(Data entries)

== Segment start ==

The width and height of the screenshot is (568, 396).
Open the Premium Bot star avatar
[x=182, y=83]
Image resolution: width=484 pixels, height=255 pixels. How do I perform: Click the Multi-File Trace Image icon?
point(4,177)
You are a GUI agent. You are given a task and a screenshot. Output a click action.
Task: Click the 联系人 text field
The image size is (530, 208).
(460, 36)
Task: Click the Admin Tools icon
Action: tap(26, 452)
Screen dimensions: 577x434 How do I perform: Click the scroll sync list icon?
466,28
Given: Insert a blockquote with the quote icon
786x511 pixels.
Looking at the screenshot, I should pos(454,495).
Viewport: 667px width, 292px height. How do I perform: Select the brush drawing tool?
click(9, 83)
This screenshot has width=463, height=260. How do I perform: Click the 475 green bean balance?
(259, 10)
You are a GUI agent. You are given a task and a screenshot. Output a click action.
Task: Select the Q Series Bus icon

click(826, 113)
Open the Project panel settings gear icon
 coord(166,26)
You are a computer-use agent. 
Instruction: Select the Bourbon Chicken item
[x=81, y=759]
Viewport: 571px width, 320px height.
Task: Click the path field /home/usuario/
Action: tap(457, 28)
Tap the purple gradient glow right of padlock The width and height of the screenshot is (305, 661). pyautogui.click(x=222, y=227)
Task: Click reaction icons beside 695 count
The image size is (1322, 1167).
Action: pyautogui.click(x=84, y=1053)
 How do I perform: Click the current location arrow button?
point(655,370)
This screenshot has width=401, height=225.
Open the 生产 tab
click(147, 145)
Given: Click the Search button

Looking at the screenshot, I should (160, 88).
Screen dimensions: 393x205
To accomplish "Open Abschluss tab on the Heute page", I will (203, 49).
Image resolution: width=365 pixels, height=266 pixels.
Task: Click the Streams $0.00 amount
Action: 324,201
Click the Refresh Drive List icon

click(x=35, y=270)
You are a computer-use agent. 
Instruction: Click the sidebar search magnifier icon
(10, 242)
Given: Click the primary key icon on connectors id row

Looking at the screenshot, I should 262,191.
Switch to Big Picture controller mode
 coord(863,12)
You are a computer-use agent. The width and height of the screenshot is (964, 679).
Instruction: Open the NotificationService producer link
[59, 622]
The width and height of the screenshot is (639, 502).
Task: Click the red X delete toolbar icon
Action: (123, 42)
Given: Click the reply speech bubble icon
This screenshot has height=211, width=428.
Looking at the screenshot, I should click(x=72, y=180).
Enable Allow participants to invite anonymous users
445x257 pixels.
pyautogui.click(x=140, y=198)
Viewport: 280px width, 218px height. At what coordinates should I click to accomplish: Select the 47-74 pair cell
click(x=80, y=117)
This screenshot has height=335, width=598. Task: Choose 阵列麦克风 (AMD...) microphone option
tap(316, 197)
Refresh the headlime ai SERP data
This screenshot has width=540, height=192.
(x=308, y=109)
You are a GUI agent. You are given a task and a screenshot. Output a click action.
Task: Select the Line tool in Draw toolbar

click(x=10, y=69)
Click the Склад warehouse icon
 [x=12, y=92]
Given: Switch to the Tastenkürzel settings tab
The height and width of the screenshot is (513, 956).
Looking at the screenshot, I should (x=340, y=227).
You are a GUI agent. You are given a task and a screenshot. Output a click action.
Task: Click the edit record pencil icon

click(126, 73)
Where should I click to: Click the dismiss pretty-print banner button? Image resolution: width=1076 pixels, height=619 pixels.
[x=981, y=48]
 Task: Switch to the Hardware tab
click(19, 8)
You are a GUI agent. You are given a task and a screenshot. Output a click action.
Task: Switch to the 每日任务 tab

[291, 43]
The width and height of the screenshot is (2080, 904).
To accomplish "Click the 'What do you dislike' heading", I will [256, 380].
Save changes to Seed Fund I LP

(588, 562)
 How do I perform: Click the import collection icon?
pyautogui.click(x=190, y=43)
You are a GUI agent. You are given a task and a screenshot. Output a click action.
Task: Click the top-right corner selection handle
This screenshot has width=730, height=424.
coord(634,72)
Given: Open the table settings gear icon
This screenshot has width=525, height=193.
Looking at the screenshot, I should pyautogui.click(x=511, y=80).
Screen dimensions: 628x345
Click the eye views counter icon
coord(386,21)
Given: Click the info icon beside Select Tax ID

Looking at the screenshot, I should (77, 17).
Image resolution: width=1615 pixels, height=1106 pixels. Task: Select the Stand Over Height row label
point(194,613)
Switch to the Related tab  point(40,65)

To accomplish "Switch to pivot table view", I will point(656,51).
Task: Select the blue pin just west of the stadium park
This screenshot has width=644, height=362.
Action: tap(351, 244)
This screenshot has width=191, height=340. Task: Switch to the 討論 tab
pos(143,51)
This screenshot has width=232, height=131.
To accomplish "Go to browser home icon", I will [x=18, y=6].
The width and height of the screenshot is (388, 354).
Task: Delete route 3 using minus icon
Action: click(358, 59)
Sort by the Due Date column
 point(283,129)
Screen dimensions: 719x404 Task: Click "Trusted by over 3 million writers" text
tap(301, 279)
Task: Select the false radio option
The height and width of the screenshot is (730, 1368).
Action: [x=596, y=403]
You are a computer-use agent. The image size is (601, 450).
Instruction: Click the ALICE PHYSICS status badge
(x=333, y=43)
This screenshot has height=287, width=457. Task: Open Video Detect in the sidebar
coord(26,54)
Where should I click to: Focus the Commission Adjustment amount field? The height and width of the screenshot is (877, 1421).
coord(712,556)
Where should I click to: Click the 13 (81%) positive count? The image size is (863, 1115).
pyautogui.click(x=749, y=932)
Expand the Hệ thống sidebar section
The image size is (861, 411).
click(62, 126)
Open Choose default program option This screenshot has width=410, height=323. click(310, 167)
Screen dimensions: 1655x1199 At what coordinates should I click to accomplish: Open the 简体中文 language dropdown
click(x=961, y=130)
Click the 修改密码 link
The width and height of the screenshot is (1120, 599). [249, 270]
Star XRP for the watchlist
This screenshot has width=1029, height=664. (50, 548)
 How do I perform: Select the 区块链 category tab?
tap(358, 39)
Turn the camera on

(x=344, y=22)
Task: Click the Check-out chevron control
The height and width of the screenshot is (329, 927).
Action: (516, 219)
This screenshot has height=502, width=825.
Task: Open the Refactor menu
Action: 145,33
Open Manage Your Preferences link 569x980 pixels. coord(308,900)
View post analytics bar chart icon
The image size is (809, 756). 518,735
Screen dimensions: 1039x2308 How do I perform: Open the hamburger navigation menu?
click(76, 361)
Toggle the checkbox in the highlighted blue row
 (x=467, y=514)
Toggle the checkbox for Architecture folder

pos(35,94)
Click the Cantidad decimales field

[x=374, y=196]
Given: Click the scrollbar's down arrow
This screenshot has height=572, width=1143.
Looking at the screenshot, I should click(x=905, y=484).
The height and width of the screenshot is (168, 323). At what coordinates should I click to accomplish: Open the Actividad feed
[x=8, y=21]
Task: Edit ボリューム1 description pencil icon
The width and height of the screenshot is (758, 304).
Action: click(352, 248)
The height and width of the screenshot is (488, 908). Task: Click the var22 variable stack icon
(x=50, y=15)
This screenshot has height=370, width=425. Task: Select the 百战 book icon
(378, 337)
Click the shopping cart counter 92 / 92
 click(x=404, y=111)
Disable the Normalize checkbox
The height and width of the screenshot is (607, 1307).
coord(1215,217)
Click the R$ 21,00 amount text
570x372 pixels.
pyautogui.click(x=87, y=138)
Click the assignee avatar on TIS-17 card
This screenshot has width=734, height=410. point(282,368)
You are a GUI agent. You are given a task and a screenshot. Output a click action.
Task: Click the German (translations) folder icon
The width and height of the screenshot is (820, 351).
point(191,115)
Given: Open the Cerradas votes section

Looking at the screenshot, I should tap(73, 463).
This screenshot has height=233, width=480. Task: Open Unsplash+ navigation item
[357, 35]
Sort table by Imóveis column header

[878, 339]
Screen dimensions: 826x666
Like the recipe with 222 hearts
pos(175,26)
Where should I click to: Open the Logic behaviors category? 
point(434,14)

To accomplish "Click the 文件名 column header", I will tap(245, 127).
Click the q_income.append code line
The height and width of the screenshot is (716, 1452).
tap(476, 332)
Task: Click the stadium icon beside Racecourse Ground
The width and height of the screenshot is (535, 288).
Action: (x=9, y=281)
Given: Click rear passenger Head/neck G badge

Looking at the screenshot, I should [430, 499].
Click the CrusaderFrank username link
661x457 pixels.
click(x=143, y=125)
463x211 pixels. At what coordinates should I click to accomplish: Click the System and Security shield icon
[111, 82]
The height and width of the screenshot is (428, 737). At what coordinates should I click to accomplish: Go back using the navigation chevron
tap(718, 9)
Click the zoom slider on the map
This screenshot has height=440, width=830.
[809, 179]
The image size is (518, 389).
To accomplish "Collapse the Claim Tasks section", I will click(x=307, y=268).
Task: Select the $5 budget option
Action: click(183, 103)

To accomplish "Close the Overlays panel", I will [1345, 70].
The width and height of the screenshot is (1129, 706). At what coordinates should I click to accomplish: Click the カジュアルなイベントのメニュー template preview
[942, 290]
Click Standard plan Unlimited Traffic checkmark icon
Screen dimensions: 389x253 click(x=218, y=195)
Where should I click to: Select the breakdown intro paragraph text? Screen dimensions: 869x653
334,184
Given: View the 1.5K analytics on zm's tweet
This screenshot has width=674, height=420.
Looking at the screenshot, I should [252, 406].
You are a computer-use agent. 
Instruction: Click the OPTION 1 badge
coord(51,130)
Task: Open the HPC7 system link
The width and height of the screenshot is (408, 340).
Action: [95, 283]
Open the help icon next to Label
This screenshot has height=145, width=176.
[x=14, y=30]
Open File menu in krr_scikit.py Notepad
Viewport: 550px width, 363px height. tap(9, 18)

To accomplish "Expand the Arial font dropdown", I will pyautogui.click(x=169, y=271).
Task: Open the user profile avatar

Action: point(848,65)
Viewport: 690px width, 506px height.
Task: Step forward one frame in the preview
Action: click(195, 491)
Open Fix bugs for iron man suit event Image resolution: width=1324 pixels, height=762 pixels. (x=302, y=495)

== Segment end ==

Which of the lines above carry the string "stadium"? Copy every one.

FINISHED TASK.
Task: Select the blue pin just west of the stadium park
Task: Click the stadium icon beside Racecourse Ground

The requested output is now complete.